* EXERCISE DETAILS
The reply should hold only the lines from the one with "Open the Unblocking padlock sidebar icon" through the end of the data, each given exactly.

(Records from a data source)
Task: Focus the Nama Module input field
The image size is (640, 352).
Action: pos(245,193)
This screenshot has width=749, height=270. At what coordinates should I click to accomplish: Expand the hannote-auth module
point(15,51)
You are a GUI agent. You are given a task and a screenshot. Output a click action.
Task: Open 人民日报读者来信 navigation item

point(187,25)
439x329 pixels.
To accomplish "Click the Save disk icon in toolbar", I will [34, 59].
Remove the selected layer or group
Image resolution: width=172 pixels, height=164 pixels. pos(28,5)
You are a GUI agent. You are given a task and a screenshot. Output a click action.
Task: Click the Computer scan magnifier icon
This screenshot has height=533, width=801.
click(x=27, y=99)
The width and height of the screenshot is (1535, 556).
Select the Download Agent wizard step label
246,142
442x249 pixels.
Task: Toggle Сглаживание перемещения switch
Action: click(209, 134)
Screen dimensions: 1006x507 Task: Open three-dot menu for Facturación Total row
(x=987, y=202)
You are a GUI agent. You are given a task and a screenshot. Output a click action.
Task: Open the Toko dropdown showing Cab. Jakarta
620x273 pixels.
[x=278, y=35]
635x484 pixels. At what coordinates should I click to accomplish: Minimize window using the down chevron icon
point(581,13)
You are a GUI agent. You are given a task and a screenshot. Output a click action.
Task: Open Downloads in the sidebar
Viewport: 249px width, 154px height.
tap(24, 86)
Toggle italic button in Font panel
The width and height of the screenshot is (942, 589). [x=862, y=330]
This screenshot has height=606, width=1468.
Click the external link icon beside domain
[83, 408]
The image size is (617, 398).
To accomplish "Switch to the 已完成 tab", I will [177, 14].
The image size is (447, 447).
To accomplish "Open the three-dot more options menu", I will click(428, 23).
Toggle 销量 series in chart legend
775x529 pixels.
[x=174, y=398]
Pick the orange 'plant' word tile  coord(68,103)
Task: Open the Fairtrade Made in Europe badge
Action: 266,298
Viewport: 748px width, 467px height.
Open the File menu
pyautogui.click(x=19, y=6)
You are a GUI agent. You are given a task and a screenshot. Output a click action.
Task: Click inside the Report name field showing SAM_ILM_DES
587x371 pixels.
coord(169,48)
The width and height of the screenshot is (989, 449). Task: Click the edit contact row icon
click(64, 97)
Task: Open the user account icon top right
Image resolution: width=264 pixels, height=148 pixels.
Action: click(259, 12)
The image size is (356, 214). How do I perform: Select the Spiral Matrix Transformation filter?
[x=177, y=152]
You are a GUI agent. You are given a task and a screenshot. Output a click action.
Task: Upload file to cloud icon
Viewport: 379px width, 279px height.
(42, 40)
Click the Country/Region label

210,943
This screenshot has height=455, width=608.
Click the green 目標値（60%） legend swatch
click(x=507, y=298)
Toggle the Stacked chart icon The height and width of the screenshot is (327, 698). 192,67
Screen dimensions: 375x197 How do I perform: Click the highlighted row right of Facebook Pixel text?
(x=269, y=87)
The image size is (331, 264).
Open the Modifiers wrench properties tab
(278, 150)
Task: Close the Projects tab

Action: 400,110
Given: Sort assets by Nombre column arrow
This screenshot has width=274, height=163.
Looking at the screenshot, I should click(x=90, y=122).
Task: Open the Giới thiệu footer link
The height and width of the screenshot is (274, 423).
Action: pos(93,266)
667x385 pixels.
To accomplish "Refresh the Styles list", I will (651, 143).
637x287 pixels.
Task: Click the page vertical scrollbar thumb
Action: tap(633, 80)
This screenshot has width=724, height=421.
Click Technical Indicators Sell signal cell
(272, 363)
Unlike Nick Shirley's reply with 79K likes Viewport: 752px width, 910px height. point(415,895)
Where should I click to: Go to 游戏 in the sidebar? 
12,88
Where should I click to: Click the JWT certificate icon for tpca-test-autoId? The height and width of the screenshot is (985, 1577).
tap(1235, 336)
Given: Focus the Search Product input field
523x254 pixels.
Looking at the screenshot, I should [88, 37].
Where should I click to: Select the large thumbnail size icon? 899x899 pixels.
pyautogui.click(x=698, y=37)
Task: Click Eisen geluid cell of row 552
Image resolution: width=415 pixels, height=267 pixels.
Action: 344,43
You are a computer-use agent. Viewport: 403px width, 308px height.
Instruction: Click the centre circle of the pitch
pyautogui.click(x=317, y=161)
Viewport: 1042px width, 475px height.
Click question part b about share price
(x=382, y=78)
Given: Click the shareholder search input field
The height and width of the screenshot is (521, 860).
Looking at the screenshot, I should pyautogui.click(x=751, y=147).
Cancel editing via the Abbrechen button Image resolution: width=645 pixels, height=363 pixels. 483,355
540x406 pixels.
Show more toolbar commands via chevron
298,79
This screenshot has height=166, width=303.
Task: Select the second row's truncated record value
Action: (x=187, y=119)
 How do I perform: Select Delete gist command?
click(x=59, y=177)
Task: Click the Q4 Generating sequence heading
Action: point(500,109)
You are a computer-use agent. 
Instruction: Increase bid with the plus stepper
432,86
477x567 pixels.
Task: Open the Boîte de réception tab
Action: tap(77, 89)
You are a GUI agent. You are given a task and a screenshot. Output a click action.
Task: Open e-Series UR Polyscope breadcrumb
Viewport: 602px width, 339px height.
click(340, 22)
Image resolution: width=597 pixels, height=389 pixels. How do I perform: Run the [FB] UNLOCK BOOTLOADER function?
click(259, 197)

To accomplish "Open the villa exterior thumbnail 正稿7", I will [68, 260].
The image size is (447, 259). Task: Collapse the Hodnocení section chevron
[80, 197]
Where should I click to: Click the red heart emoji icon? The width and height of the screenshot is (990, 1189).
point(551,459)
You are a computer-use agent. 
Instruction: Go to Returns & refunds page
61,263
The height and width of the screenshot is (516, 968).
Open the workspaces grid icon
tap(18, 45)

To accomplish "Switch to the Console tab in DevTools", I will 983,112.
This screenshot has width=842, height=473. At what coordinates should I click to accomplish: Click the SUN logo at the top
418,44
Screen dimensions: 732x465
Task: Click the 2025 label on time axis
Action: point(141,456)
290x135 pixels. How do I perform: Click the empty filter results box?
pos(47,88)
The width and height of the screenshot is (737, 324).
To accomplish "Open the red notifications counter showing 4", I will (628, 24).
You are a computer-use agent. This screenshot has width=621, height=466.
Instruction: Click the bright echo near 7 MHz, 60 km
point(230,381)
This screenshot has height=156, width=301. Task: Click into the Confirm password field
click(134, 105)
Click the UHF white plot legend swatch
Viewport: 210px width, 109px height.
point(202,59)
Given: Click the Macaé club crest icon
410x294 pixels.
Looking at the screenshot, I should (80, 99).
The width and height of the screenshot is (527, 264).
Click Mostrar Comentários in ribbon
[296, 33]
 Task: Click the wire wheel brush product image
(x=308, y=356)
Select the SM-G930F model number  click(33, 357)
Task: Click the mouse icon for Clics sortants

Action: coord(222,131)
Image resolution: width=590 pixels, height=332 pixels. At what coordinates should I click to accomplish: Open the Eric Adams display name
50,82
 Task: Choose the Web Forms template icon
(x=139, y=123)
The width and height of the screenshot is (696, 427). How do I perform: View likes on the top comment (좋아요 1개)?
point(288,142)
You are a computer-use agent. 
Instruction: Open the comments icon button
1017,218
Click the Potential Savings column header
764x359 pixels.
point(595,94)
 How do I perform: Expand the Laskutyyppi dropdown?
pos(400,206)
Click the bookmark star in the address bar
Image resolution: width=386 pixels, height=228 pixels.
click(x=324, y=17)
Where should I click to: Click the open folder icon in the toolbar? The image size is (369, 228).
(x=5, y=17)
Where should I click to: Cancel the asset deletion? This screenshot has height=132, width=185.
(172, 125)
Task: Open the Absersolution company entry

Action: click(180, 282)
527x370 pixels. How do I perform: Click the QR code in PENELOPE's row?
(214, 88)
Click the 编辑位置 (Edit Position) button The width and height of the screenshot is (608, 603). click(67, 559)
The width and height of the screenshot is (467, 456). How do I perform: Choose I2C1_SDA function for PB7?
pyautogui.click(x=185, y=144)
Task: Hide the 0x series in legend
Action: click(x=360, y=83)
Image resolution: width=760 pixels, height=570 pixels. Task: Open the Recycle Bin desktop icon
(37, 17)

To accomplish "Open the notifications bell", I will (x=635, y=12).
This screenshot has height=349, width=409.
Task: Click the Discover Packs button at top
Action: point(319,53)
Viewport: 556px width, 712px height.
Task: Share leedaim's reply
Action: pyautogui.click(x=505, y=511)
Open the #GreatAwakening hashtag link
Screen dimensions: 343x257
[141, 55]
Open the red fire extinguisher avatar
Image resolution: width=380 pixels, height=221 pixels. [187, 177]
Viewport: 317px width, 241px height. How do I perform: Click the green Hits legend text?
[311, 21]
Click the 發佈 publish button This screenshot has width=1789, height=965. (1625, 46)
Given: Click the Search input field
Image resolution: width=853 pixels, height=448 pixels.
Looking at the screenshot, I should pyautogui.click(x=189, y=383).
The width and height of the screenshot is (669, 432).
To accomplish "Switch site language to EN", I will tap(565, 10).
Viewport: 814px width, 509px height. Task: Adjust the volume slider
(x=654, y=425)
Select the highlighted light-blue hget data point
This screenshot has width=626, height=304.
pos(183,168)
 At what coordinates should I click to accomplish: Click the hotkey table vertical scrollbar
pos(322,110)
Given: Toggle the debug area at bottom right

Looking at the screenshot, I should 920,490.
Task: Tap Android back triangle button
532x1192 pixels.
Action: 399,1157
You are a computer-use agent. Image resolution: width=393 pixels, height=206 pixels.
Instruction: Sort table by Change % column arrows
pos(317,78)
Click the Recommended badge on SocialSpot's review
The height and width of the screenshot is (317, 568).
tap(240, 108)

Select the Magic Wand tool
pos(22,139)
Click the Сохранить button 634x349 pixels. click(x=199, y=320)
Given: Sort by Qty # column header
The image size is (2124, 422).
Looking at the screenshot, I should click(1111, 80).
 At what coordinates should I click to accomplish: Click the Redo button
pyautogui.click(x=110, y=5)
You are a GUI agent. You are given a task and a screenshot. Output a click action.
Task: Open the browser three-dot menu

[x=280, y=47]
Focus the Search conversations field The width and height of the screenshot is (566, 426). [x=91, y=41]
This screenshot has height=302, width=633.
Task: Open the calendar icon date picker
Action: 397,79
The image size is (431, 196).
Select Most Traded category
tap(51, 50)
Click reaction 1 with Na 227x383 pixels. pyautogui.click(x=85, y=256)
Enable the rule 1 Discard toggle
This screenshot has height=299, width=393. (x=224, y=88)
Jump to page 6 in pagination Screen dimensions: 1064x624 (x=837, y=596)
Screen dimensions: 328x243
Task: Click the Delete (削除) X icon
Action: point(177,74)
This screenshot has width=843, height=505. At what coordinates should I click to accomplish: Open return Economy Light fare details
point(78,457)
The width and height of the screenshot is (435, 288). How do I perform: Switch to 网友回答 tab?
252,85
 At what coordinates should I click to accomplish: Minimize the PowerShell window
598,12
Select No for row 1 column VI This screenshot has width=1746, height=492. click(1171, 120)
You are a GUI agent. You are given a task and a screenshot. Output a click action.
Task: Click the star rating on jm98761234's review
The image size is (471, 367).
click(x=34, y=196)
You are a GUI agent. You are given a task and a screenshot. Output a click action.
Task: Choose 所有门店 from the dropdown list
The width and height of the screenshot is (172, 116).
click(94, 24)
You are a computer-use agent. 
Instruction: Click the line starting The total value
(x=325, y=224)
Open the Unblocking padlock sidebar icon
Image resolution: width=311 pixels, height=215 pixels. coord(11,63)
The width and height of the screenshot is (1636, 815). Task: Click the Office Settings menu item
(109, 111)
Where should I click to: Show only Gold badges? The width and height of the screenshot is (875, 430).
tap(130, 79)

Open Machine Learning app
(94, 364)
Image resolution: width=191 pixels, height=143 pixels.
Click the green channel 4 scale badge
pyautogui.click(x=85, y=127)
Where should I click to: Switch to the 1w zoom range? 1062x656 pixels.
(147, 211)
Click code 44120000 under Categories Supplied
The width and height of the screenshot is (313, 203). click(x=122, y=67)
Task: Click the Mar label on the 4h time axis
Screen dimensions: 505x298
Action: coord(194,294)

* TASK OUTPUT
Open the Unblocking padlock sidebar icon
Image resolution: width=311 pixels, height=215 pixels. coord(11,63)
The width and height of the screenshot is (1636, 815). Task: Click the Office Settings menu item
(109, 111)
Where should I click to: Show only Gold badges? The width and height of the screenshot is (875, 430).
tap(130, 79)

Open Machine Learning app
(94, 364)
Image resolution: width=191 pixels, height=143 pixels.
Click the green channel 4 scale badge
pyautogui.click(x=85, y=127)
Where should I click to: Switch to the 1w zoom range? 1062x656 pixels.
(147, 211)
Click code 44120000 under Categories Supplied
The width and height of the screenshot is (313, 203). click(x=122, y=67)
Task: Click the Mar label on the 4h time axis
Screen dimensions: 505x298
Action: coord(194,294)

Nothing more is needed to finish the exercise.